A goal of the United States Department of Energy (DOE) is to develop a diesel-based transportation system for trucks, including vans and multipurpose vehicles, that can accommodate a variety of diesel fuels and that would achieve extremely low emissions and high fuel efficiency. A key element in this strategy is to produce, via Fischer-Tropsch (F-T) and other synthesis-gas conversion technologies, premium transportation fuels from non-petroleum feedstocks, such as coal, natural gas and biomass.
J. Winslow, of the Federal Energy Technology Center (FETC), et al. discussed the development of these technologies at the 1999 International Pittsburgh Coal Conference held in Pittsburgh, Pennsylvania, in October 1999.
Because of the potential benefits of F-T and similar technologies, the DOE’s FETC has been active for many years in the promotion of synthesis gas conversion processes.
There are a number of aspects to DOE’s fuels-development program, including the development of F-T catalysts; development of processes for converting synthesis gas to chemical intermediates and fuels, such as methanol and dimethyl ether; proof-of-concept demonstrations of these processes; and development of engineering data and mathematical models to permit the design of Slurry Bubble Column Reactors (SBCR). The current synthesis gas conversion activities focus on developing novel slurry-phase reactor technologies, which exhibit greater flexibility and are technically and economically superior to existing, fixed-bed reactor systems, and on laboratory and bench-scale research on catalysts for producing a suite of hydrocarbons and oxygenates, which can be used to produce ultraclean diesel, gasoline and jet fuels for the vehicles of the future.
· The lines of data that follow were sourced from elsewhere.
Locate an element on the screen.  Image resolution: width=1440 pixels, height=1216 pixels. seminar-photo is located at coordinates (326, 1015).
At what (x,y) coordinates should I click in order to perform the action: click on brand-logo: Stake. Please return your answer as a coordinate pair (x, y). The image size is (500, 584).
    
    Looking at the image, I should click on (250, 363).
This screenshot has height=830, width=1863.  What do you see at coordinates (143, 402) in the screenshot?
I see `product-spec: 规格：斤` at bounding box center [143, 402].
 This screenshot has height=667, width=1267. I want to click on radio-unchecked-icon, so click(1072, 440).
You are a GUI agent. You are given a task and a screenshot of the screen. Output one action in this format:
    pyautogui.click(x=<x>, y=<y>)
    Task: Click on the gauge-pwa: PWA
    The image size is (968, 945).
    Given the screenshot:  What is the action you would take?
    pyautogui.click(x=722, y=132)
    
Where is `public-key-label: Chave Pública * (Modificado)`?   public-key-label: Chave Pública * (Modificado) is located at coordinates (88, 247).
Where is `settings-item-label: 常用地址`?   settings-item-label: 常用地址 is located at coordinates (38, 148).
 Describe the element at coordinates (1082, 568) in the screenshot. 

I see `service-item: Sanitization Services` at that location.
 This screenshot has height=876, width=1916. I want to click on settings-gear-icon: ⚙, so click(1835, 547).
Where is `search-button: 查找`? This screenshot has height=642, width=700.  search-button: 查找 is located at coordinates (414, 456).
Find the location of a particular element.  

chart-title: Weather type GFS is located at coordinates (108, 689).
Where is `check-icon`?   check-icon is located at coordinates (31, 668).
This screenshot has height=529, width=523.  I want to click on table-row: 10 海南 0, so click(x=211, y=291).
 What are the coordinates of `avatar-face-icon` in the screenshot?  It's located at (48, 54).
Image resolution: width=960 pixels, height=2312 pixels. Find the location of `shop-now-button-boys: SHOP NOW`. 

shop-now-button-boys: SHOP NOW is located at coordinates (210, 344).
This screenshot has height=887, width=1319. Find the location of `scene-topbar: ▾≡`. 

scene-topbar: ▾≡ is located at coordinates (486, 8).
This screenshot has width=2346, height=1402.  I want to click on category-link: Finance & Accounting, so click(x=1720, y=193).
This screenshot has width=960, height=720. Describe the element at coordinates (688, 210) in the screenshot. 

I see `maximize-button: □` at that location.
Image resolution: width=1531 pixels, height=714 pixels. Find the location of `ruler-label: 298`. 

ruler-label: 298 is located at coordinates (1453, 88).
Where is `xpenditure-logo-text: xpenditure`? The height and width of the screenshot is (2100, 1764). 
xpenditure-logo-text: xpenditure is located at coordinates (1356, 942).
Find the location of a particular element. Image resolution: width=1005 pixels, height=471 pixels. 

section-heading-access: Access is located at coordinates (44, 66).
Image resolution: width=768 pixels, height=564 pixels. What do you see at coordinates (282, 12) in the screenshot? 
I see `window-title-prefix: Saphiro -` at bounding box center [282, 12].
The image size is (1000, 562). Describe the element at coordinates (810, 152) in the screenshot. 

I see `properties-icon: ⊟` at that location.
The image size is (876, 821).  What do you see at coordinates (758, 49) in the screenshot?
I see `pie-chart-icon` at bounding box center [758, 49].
The success of DOE’s Synthesis Gas Conversion activities centers around the DOE-owned Alternative Fuels Development Unit in LaPorte, Texas, operated by Air Products and Chemicals, Inc. This facility is capable of processing synthesis gas, with a wide range of compositions in an SBCR—the heart of liquid-phase technology—to demonstrate operation at an industrially relevant scale of 5 to 15 tons per day. The Liquid Phase Methanol (LPMEOH) process, successfully developed through use of the LaPorte facility, is now being commercially demonstrated at the Eastman Chemical Company’s Chemicals-from-Coal complex, located in Kingsport, Tennessee, with support from DOE’s Clean Coal Technology Program. In addition, the F-T process, has been given new life by the use of SBCR technology. The success achieved in these programs has shown the strong potential of SBCR technology to improve the economics of processes to convert coal- or natural gas-derived synthesis gas to an optimum distribution of fuels and chemicals.Implementation Strategy
Although commercial plants utilizing both fixed-bed and fluidized-bed reactors have operated, there have been no large-scale F-T plants using slurry reactors. (Sasol does have a demonstration-size slurry reactor operating at one of their facilities.) Much useful data would be generated by an operating a slurry-reactor-based F-T plant. In addition to proving out equipment and operating procedures, an operating plant would provide large quantities of F-T product to allow refiners to find the optimum way to integrate F-T liquids into their refineries. In addition, a commercially successful plant would provide confidence to others to build plants.
The potential for the successful implementation of slurry-reactor F-T technology in the near term is high. The new slurry-phase process removes the economic barrier and makes synthesis gas conversion into liquid fuels a real and commercially attractive option now. Remote natural gas reserves present a niche opportunity for demonstrating slurry-reactor technology, which would be followed by coal-based plants. A strong research, development and demonstration program is in place to ensure continued development and cost reduction. The work accomplished by these projects will accelerate the rate of developing new technologies, increase the probability of their success and provide new methods for the private sector to use in commercial applications, conclude Winslow et al.